EXERCISE REQUIREMENTS
- a) Translate this sentence from the text on Swakara farming into Spanish: "The lambs live, at least for a while, but Swakara, as it was, is dying."
- b) Reproduce the part of the text on Swakara farming starting with "While the slaughtering" and going on through "was, is dying.".

The lives of different species are not only entangled in immediate ecological cohabitation but also through commodity chains that can span across the planet. The closure of the auction house Kopenhagen fur in Denmark affected the survival of a niche industry in Namibia and thus the survival of the Swakara breed. To the actors within this industry, the survival of the Swakara breed and the survival of their way of life were inseparable. Extinction, in this case, was simultaneously the disappearance of a genetically distinct breed and a specific set of knowledge practices, This not only affected economic income but endangered a white settler colonial farming lifestyle that had been, to a large extent, built around Karakul farming. The ways that these farmers frame their situation as a matter of extinction of a way of life echoes van Dooren’s concept of extinction as the unravelling of a way of life. It may not be innocent, or even likable to many outsiders, but to those within the Swakara industry, the disappearance of ways of knowing, living with and killing Swakara sheep is something to be mourned.

While the slaughtering of newborn lambs became problematic to many of those I talked to, when it occurred on an industrial scale, the fact that lambs were no longer being killed was seen as the death of the Swakara industry, the end of a way of farming, a set of knowledge practices and a way of life. The lambs live, at least for a while, but Swakara, as it was, is dying.

Stored data
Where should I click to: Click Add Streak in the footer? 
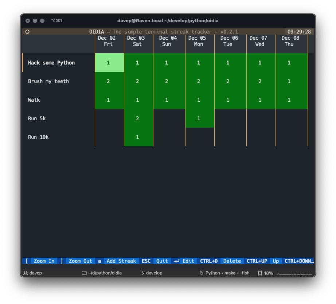click(121, 261)
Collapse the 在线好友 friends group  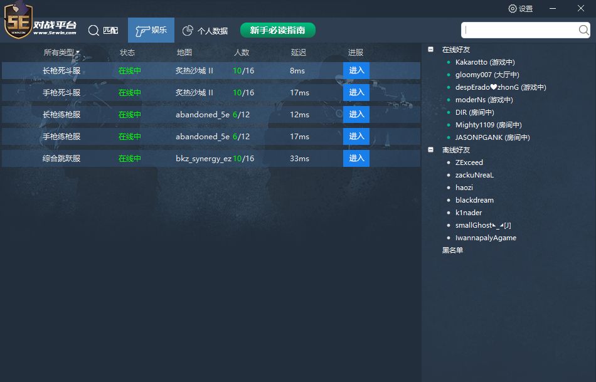click(x=430, y=49)
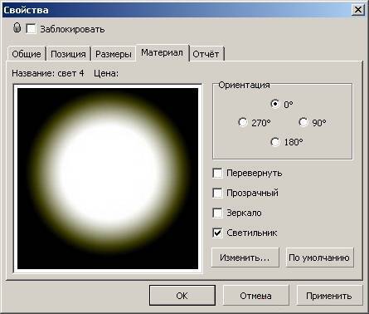
Task: Click the padlock icon next to Заблокировать
Action: pos(17,27)
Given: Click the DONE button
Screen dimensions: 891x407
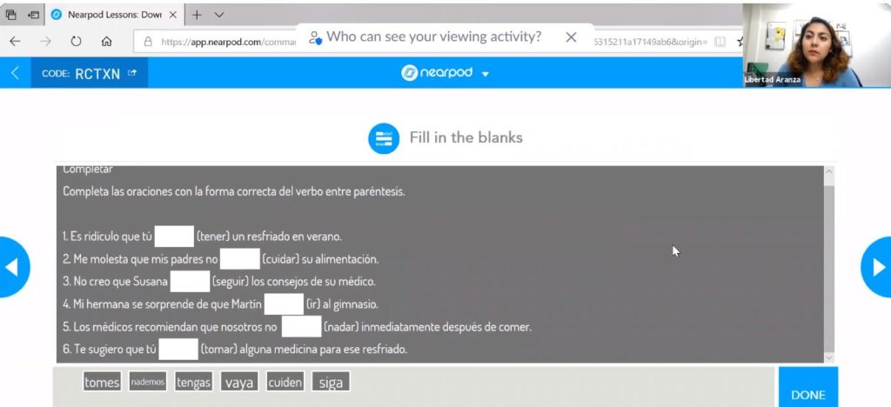Looking at the screenshot, I should (x=808, y=387).
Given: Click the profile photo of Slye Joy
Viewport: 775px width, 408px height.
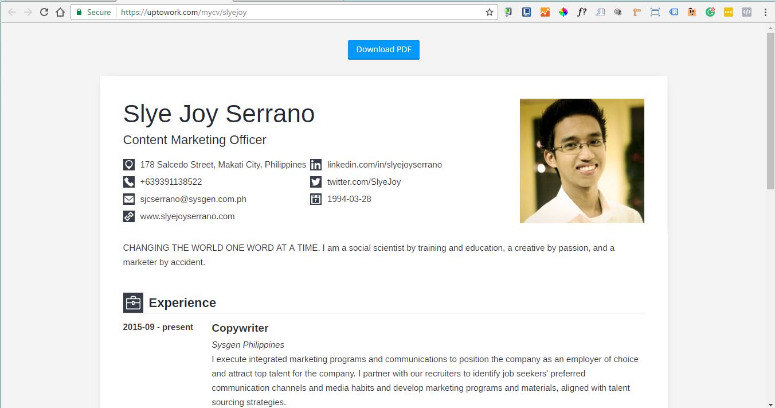Looking at the screenshot, I should 582,161.
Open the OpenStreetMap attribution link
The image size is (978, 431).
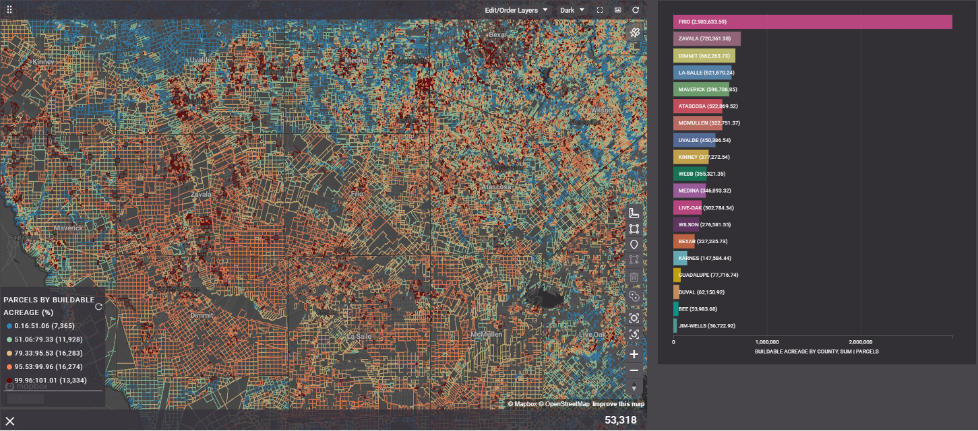(567, 404)
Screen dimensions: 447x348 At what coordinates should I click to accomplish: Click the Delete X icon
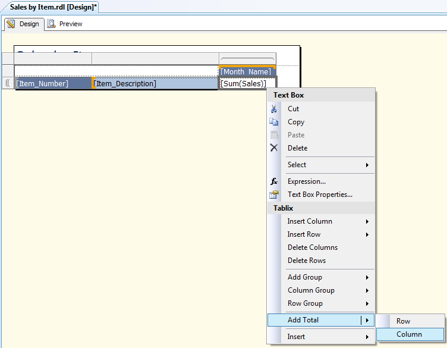pos(274,148)
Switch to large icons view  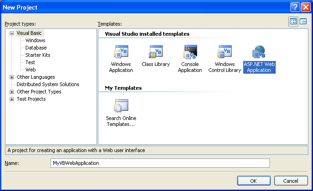[294, 22]
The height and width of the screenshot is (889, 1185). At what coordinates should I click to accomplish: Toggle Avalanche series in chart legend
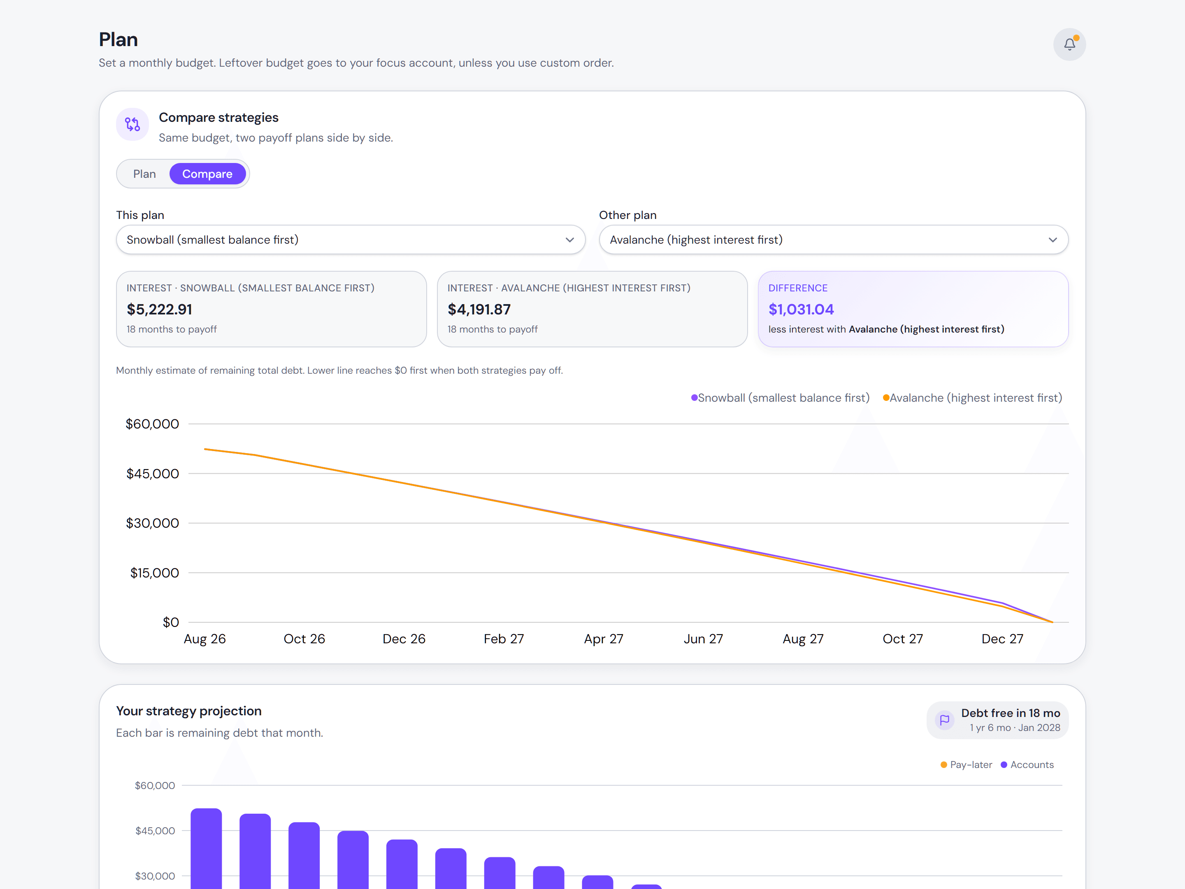pos(972,398)
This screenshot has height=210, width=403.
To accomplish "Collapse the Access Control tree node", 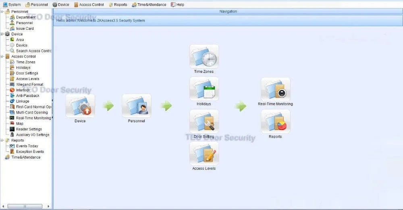I will tap(2, 56).
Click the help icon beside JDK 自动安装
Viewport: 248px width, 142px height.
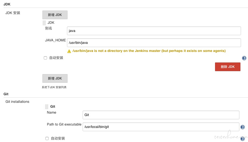tap(244, 58)
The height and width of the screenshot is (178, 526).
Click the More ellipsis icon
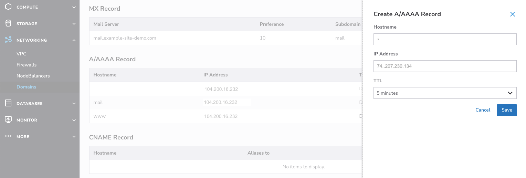[8, 136]
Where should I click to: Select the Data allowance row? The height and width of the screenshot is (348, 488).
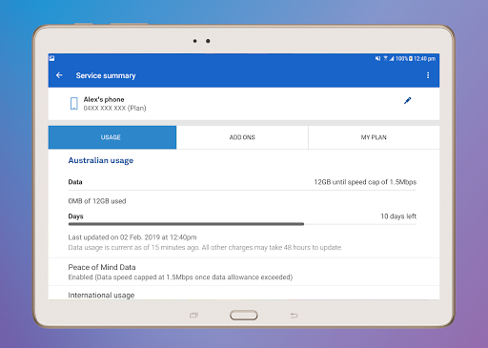coord(242,182)
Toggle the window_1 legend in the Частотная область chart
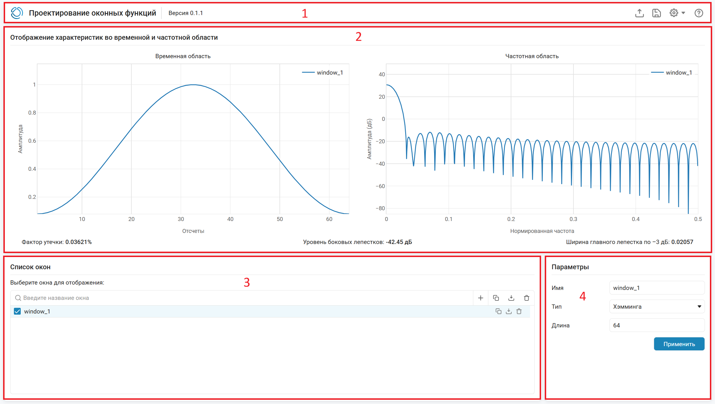The width and height of the screenshot is (715, 404). 672,73
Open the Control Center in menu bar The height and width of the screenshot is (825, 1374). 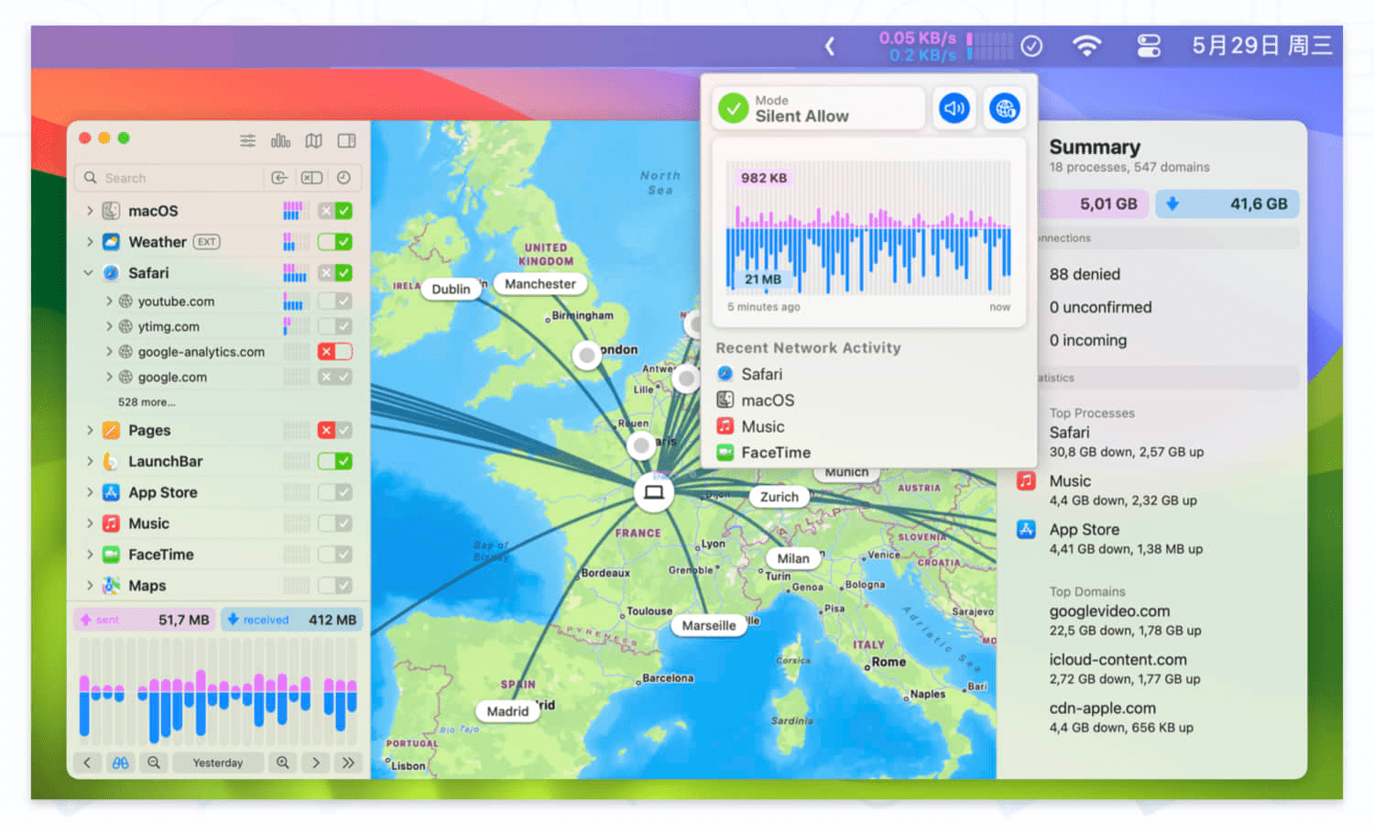tap(1149, 46)
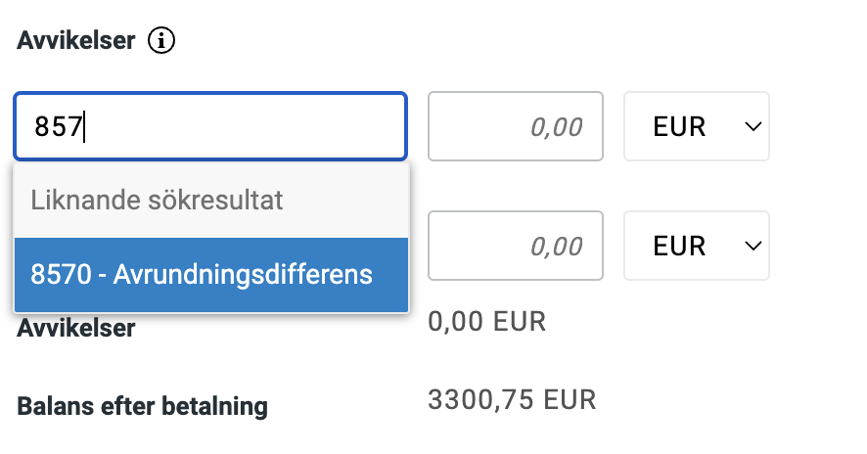The width and height of the screenshot is (867, 454).
Task: Click the Balans efter betalning label
Action: [142, 405]
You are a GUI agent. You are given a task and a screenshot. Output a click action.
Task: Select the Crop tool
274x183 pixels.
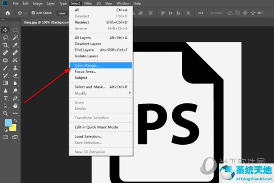pyautogui.click(x=5, y=45)
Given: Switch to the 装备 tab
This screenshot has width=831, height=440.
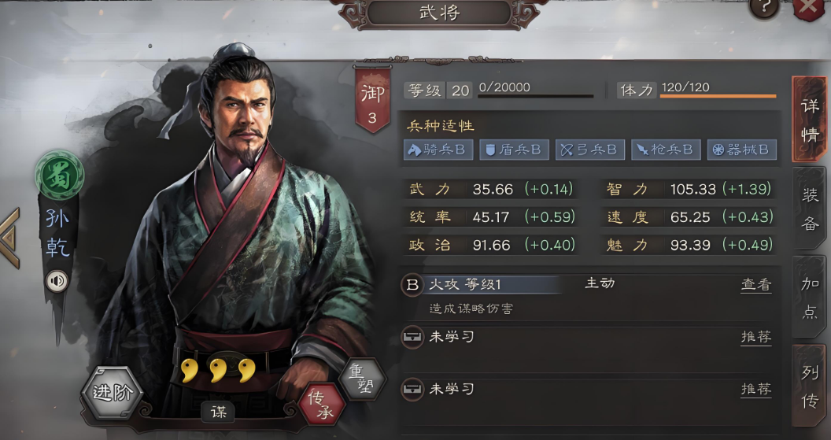Looking at the screenshot, I should coord(809,209).
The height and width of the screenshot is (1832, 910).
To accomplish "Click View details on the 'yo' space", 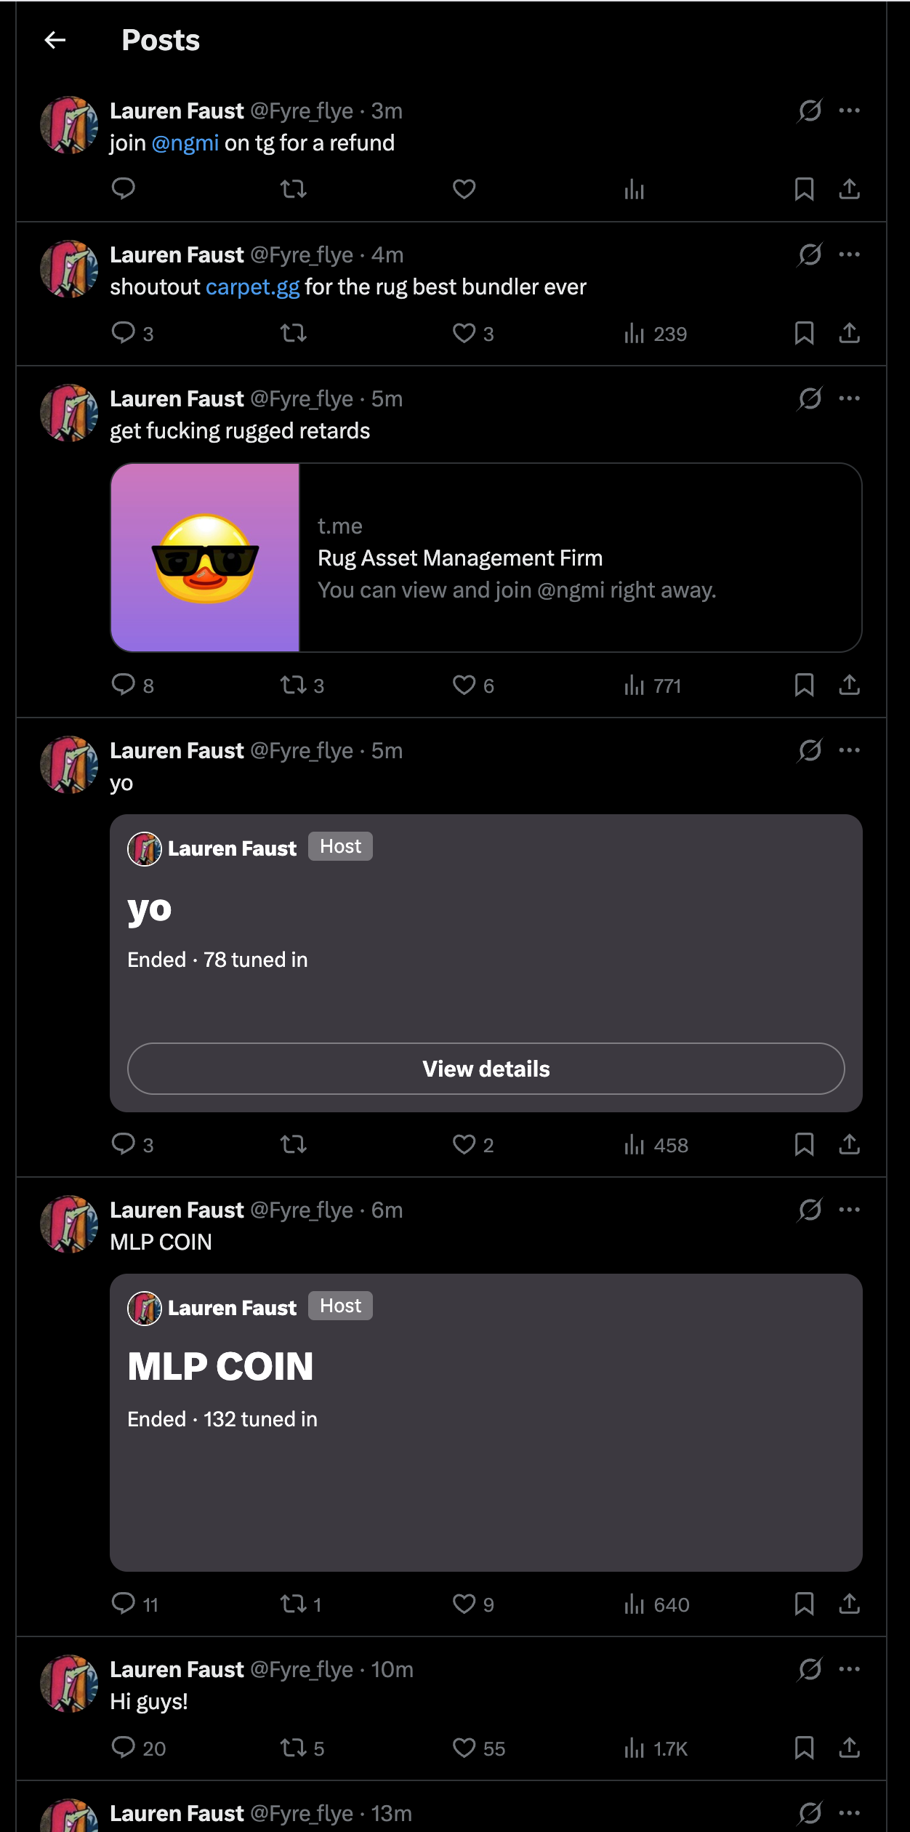I will tap(486, 1069).
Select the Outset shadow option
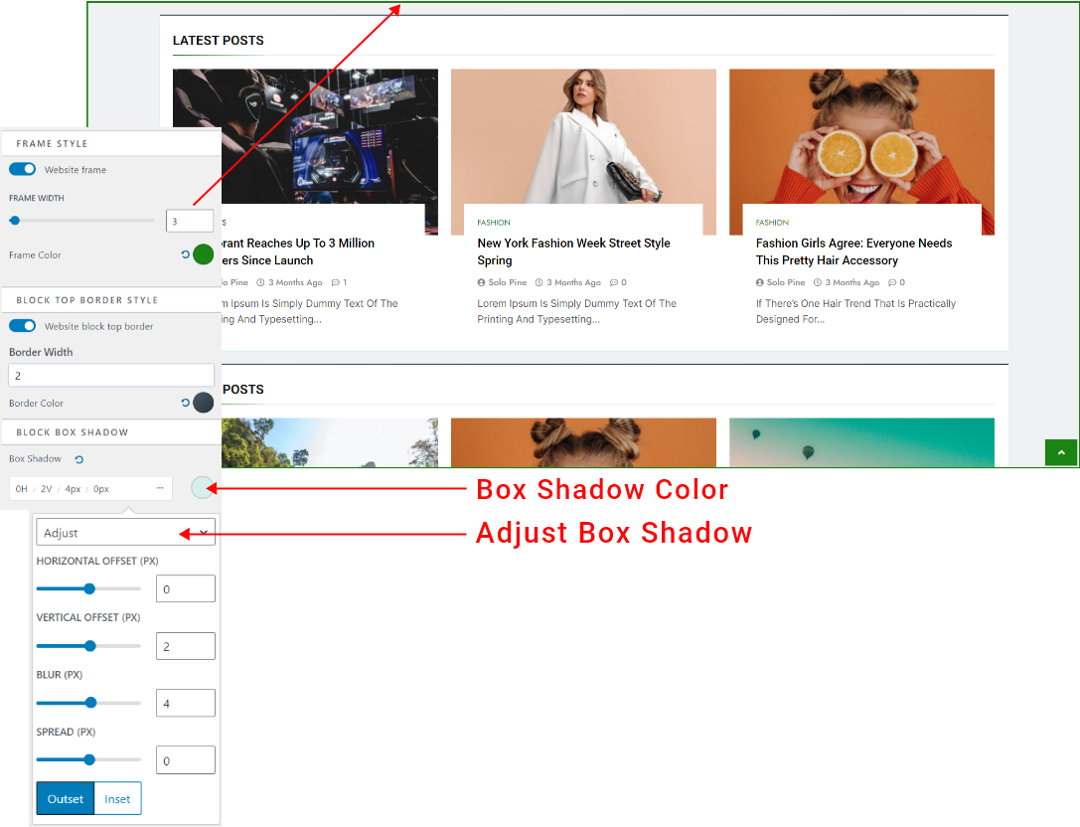 click(x=66, y=799)
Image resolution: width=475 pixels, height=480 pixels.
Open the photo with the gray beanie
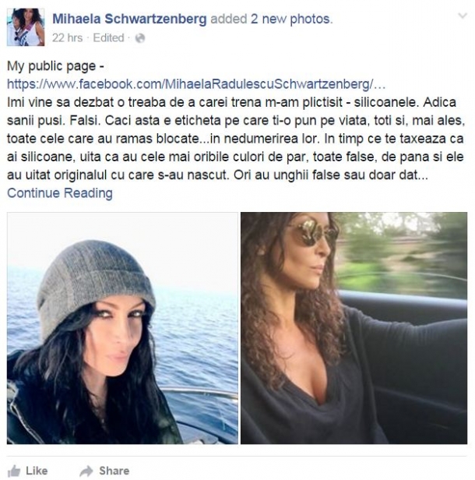click(x=122, y=328)
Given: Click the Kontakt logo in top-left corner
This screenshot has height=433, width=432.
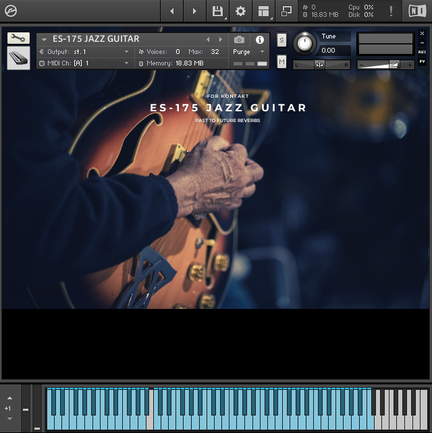Looking at the screenshot, I should click(11, 11).
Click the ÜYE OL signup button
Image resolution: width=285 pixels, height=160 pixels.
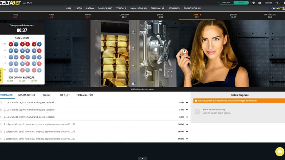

YOUR WRITTEN ANSWERS
- a) Los corderos viven, al menos por un tiempo, pero Swakara, tal como era, está muriendo.

- b)
While the slaughtering of newborn lambs became problematic to many of those I talked to, when it occurred on an industrial scale, the fact that lambs were no longer being killed was seen as the death of the Swakara industry, the end of a way of farming, a set of knowledge practices and a way of life. The lambs live, at least for a while, but Swakara, as it was, is dying.